Profesör Dr. Yaşar Nuri Öztürk ''Paralı imam arkasında kılınan namaz geçerli değildir'' diyordu. Yaşar Hoca, çok büyük bir din alimi idi. Gerçekleri saklamadan söyleyecek kadar da cesur bir insandı. Onun söylemleri, dini kullanarak haksız para kazananları rahatsız ediyordu.
Kuran ''para ile ibadet yaptırmayı'' yasaklıyor. Yasin Suresi 21. Ayet ile ''Sizden ücret almayanlar uyun'' diyor. Şeriat ile idare edilen Suudi Arabistanda paralı imam yok. İmam olmanın şartları var. Kekeme olmamak, namaz kılmayı bilmek, Müslüman olmak, sağlıklı olmak gibi. Her sağlıklı Müslüman İmam olabilir. İmamlık, amatörce yapılan bir iştir. Para ile imamlık olmaz.
Olursa ne olur?
Paralı İmamın olduğu yerde, siyaset oluşuyor. Paralı imam, dinin dışına çıkarak siyaset yapıyor. Siyasette başarılı olmak isteyenlerin hedefinde iki kurum vardır. Birincisi muhtarlar. İkincisi imamlar. Her ikisini kazanan siyasi parti iktidar oluyor.

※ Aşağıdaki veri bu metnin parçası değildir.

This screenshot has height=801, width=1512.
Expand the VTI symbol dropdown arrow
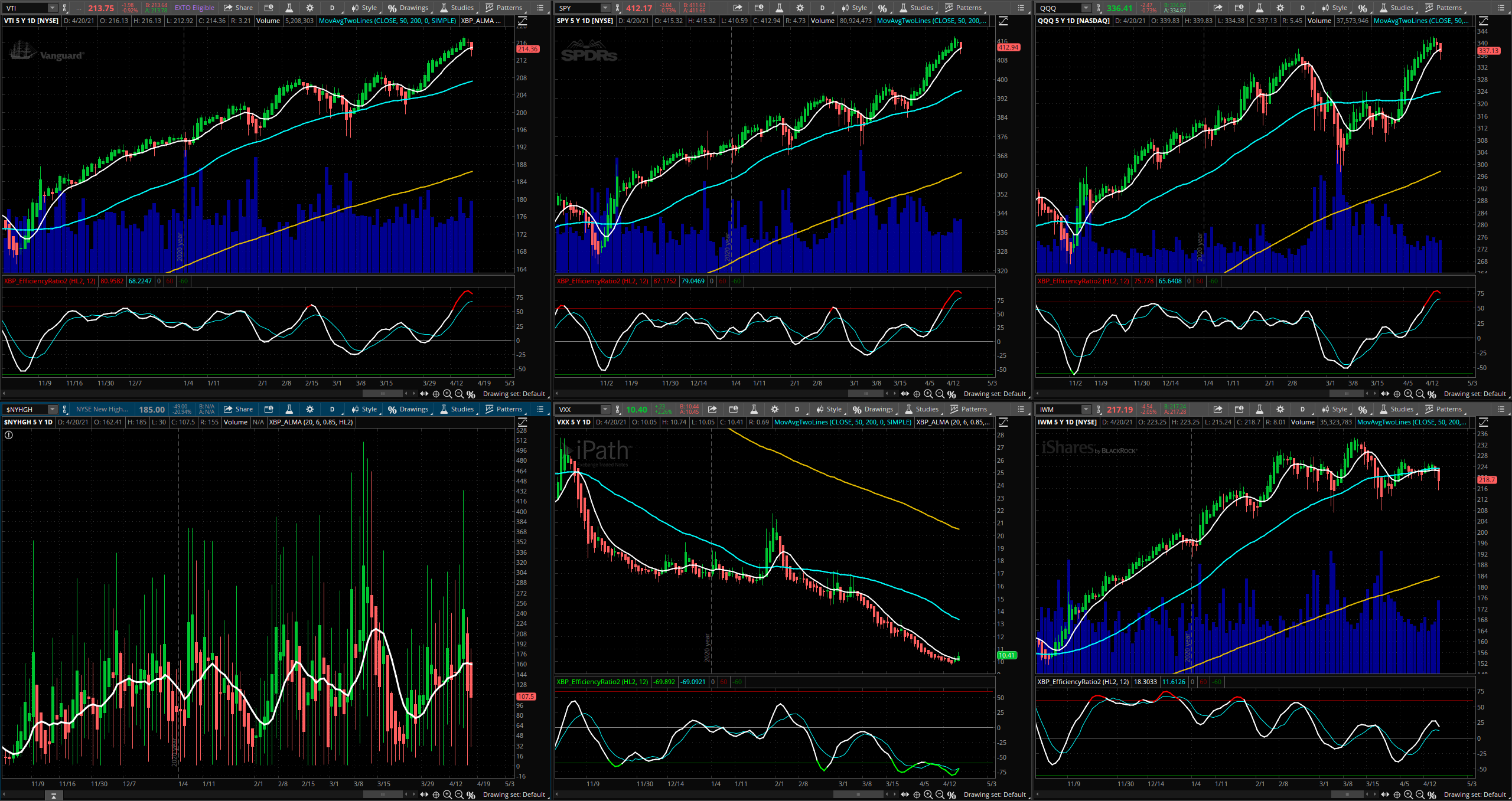point(52,8)
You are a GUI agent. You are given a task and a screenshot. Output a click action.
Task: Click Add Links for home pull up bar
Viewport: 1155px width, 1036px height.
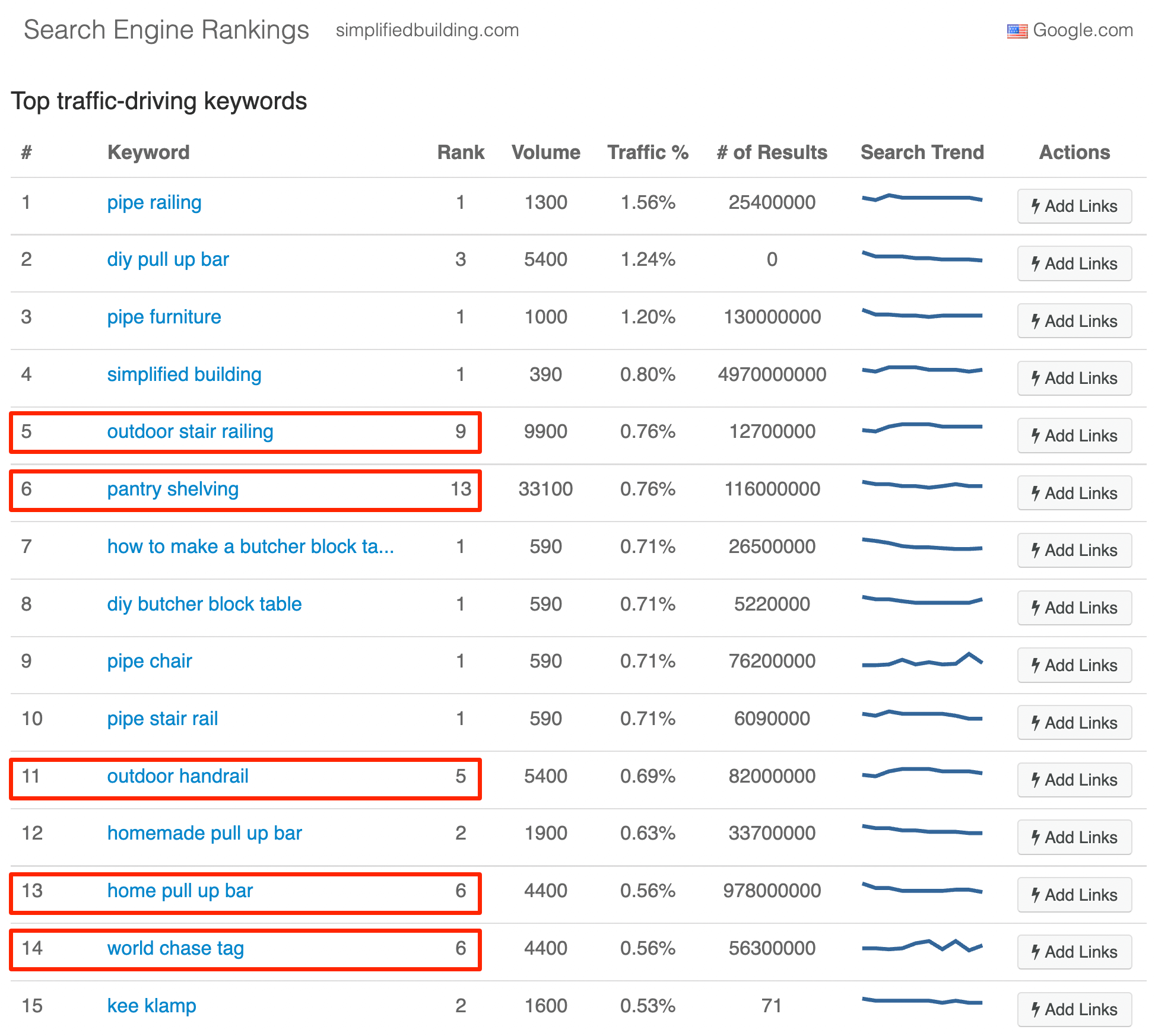(1074, 894)
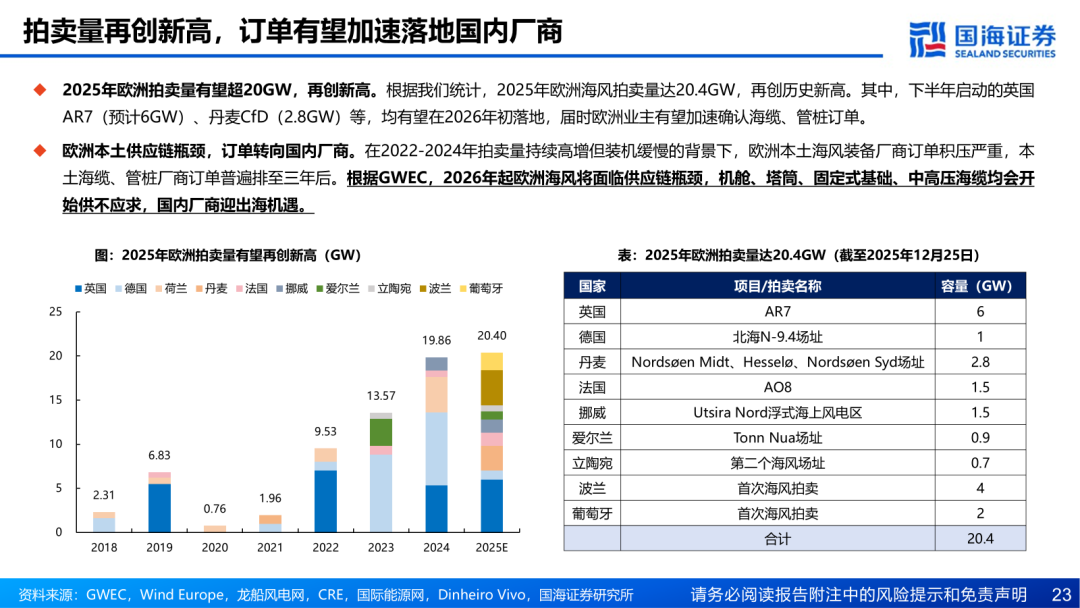Click the 项目/拍卖名称 column header
1080x608 pixels.
point(777,286)
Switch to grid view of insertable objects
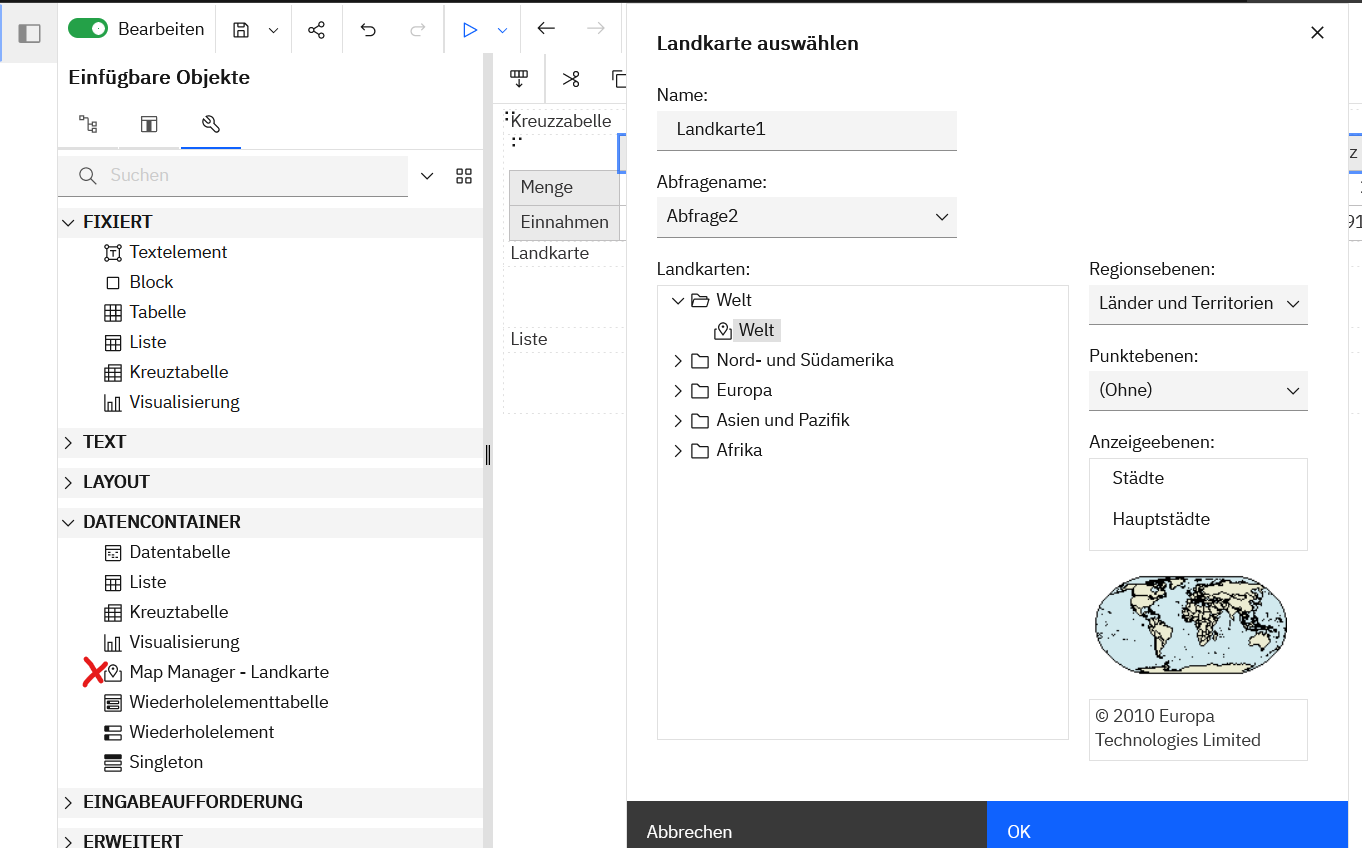The height and width of the screenshot is (848, 1362). (464, 176)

İşin içine siyaset girince, imamlar itibarını yitiriyor. Nitekim, Sn. Cumhurbaşkanı bir söyleminde ''Toplumun en saygın kişileri imamlar ve muhtarlar idi, şimdi bunlar itibar kaybetti'' diyor.
Paralı imamın olduğu yerde, hukuken haksızlık ortaya çıkıyor. İmam üretime katılmıyor. Bu nedenle karşılıksız toplumdan ücret alıyor. Aldığı para hukuka göre ''sebepsiz zenginleşme'' sayılıyor.
Dini açıdan ise, imamlar para ile ibadet yaptırdıkları için günaha giriyor.
Ekonomik açıdan ise durum daha vahim. Zira, üretime katılmadan pay aldıkları için, imamların aldığı ücret enflasyon yaratıyor.